January 8, 2014

week twenty

twenty. half way. holy moly. holy crap. holy cow. seriously? there is no way, we can't be over half way done already. am i ready for this? weeks seem to fly by. that's our babe, in 3D. weird right?

as i share my excitement in having my husband present for my 20 week appointment and seeing his reaction to seeing our baby up on the monitor, i can't help but feel sad. sharing these moments together with fellow bloggers on instagram and dear friends. news arose that one momma-to-be lost her babe this week (sharing the same due-date week as mine). i can't even fathom the idea of losing your little one this far into a pregnancy. i know there are no words that can ever make up for it and i wish in every way possible there was. here i am so excited to see our little one moving around and feel so guilty, while others are having to say goodbye. my heart aches. each and every day for them, and each and every day i thank the lord for another day of feeling a very active baby's kicks and punches in my stomach. i pray hard that it will still be there the next day after.

the lord works in mysterious ways, and i want to brag about all the excitement of find out our baby's gender and the fun of trying to keep it a secret, while the next thought in my mind is, what if the worse happens? what if the husband and i shouldn't have put up the baby crib already. we shouldn't have started to do this and that. it makes me cry long and hard, in wishing those same events would still be happening for other mothers-to-be. i pray for them, and hope time heals just a little bit of the wound left after their babe has left this earth, before it could even take it's first breath. i wish i could wrap my arms around each one of them.

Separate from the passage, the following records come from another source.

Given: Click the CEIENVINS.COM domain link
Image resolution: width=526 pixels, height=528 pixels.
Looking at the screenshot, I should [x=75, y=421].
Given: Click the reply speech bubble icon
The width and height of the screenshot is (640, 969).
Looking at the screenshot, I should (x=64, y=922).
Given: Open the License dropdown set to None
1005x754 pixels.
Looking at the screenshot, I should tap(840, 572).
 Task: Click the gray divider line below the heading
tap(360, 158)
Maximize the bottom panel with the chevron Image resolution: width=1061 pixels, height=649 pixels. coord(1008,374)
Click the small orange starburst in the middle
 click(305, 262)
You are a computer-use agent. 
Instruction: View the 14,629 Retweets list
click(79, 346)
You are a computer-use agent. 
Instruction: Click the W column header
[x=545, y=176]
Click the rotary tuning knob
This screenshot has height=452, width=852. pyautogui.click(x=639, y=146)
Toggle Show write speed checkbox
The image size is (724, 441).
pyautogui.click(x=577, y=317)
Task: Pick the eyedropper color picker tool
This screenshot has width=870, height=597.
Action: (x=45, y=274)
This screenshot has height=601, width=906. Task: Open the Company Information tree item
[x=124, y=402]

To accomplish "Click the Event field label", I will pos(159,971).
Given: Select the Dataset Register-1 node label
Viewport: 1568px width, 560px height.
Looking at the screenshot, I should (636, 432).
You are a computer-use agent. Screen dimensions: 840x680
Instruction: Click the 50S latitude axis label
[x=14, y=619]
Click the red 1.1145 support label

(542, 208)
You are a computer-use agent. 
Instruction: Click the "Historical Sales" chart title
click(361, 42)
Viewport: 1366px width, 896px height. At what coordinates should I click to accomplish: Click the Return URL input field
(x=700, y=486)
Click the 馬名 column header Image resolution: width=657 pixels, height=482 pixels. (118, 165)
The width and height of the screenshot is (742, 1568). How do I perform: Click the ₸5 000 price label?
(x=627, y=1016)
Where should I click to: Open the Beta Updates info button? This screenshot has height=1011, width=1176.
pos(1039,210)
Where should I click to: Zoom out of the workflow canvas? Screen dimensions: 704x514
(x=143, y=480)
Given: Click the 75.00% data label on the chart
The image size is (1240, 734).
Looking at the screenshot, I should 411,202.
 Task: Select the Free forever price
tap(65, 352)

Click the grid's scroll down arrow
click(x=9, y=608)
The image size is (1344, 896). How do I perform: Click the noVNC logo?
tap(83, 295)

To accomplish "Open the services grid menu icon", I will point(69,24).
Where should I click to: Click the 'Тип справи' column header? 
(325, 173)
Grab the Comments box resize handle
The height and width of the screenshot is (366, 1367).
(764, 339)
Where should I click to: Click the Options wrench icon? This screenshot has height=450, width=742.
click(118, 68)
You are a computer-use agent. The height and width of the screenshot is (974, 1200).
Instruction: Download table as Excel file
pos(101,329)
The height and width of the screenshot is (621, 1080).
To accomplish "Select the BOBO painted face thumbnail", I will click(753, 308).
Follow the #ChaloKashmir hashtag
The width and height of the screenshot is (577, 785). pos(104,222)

this week i also had to say "see you soon" to the husband again, realizing that time is slowly getting closer to him leaving for many months. and as hard i push those thoughts to the back of my mind, they come back up to the front even harder with so much more emotions than before. am i really ready for this? i pray that i am, that i am given the strength to raise our child on my own for over 9 months without him. it's only going to get harder, as the days go by. i miss him already.

15 comments:

  1. Can't believe you are half way through your pregnancy! Reading this post brought be back to so many memories and emotions that I had in my past pregnancies. Just know you are not alone. It's so hard knowing your husband is going to leave, but like you said, The Lord does not give us more than we can handle. He will give you the strength along the way! Praying for you sweet friend!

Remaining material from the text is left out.